Page extract:
****************

Other operating revenue increased during FY09 and FY10, primarily due to
reimbursement of operating costs from the City of Brentwood for the Brentwood WTP. Capital revenue for FY09 and FY10 totaled
approximately $29.6 million from outside funding. The District was continuing to pursue
additional Federal and State funding for other projects included in the capital
budget. Commercial paper funding related
to the Brentwood WTP would be reimbursed by the City of Brentwood upon completion of construction. Addressing the negative reserve charges for
FY09 and FY10, Mr. Bledsoe explained that this was a temporary cash flow caused
by the use of commercial paper to fund what would have been funded by
revenue-funded projects. He explained
how the use of commercial paper would positively impact reserves.
President Campbell referenced a table regarding sources of
funding on page 6 of the budget transmittal letter and requested a small,
card-sized copy of the table.
Mr. Bledsoe reviewed the contingency budget. He highlighted the energy and drought
contingency and stated that the item was added in FY08 during the mid-year
budget review. He advised that $300,000,
of the $1 million budget, had been used for energy costs. He also advised that there was no budget for
this item in FY09 or FY10 due to sufficient amounts for energy being included
in the line item of the budget.
Mr. Bledsoe advised that the FY09/FY10 budget would be
agendized for the June 4 Board meeting for consideration of adoption.
President Campbell asked if there were any questions for
the presenter. There were none.
Director Wandry asked the General Manager how the decline
in building permit fees and facility reserve charges (FRC) were affecting the
District revenue. Mr. Bishop responded
that a large portion of the FRCs were not included in the capital or operating
budget.
Mr. Bledsoe introduced Executive Management Analyst Desiree
Castello who presented the budgets for Board of Directors and General Management
Departments.
Board of
Directors
Ms. Castello reviewed the proposed budget for the Board of
Directors. She reported that the budget
included expenditures for the five Boardmembers and the District
Secretary. The proposed FY09 budget of
$644,062 increased by $362,000 from FY08.

****************

Required action 1: From the budget meeting minutes, extract the passage that starts at "Mr. Bledsoe advised" and ends at "There were none.".

Records supplied:
****************

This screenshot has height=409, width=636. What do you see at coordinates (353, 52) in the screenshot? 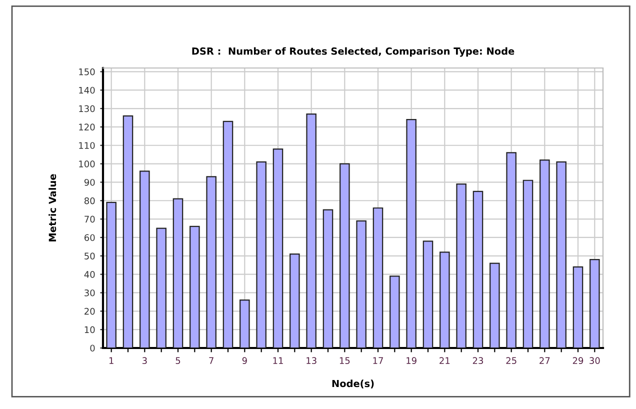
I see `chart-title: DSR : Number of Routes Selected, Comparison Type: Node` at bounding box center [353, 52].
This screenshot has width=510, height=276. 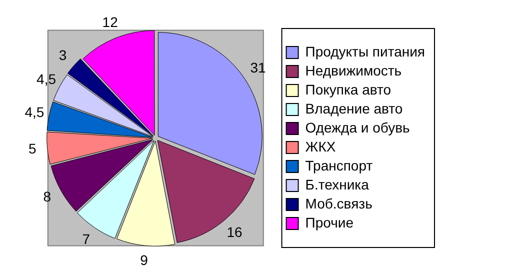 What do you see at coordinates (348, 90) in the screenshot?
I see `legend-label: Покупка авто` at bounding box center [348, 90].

****************

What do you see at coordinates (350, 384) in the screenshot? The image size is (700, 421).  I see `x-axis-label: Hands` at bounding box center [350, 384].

****************

Required action 2: Copy the lines of the listing that start at the line containing "This screenshot has height=409, width=636." and end at the line containing "center [353, 52].". Omit the pictures.

Final answer 1:
Mr. Bledsoe advised that the FY09/FY10 budget would be
agendized for the June 4 Board meeting for consideration of adoption.
President Campbell asked if there were any questions for
the presenter. There were none.

Final answer 2:
This screenshot has height=409, width=636. What do you see at coordinates (353, 52) in the screenshot? 
I see `chart-title: DSR : Number of Routes Selected, Comparison Type: Node` at bounding box center [353, 52].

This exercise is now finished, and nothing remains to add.